▶ _Requirement_: Make an exact copy of every entry below, with the pictures left out.

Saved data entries
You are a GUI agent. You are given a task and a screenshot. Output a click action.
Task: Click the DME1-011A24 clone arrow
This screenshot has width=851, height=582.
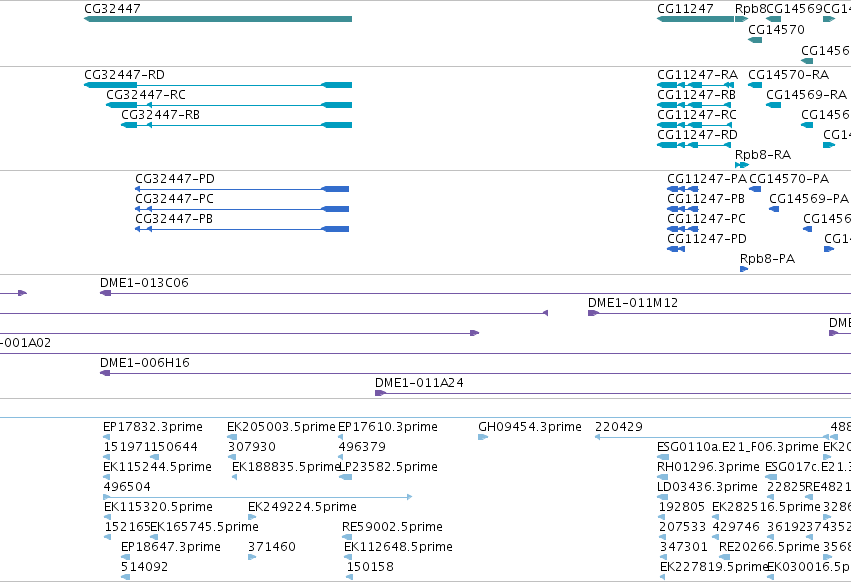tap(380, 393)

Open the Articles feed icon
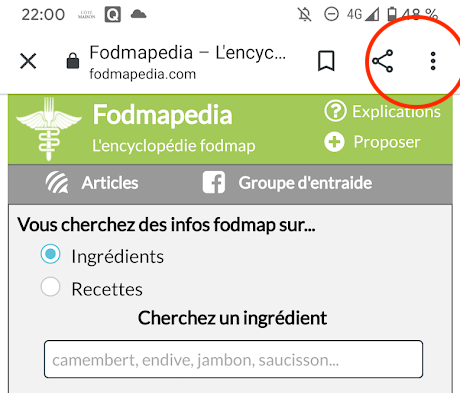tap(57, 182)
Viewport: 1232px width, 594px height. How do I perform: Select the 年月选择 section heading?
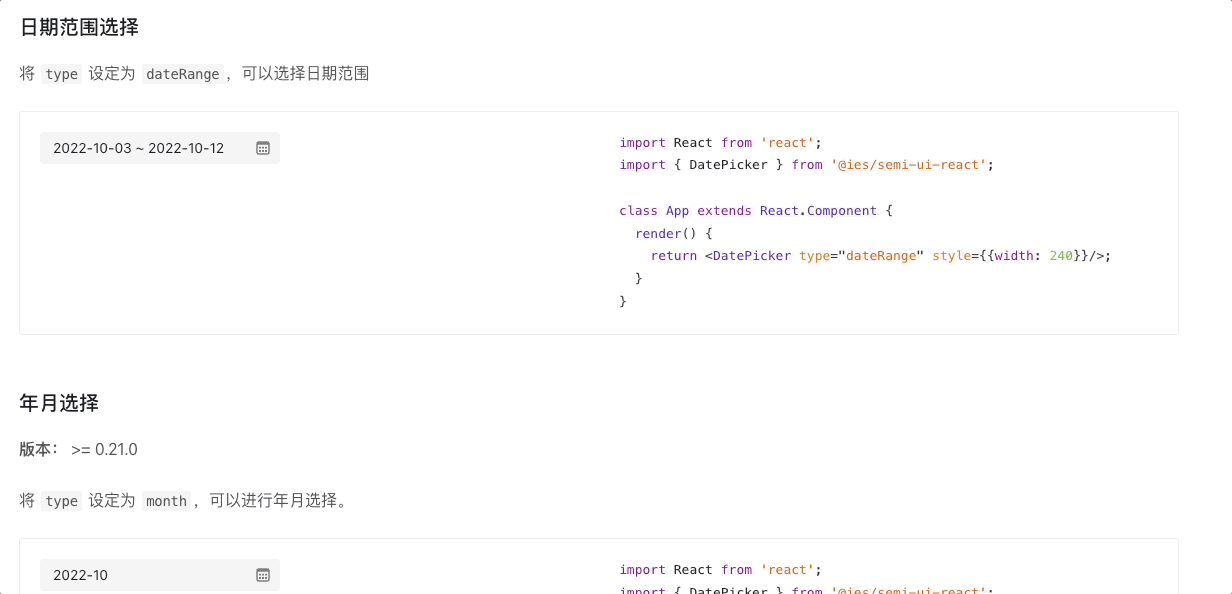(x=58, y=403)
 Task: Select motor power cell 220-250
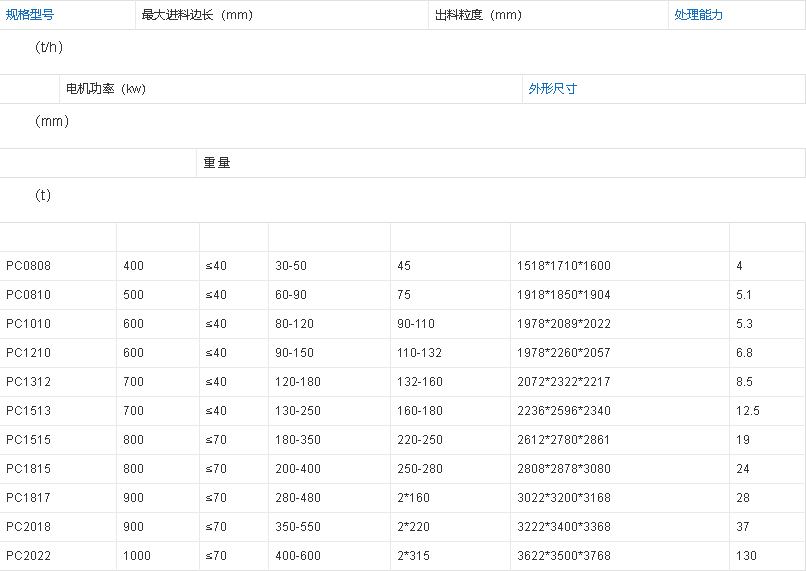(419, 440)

▶ _Result_:
You are a GUI agent. You are given a task and a screenshot. Output a click action.
Task: Click the DME1-011A24 clone arrow
This screenshot has width=851, height=582.
tap(380, 393)

Open the Articles feed icon
tap(57, 182)
Viewport: 1232px width, 594px height. How do I perform: Select the 年月选择 section heading?
(x=58, y=403)
 Task: Select motor power cell 220-250
(419, 440)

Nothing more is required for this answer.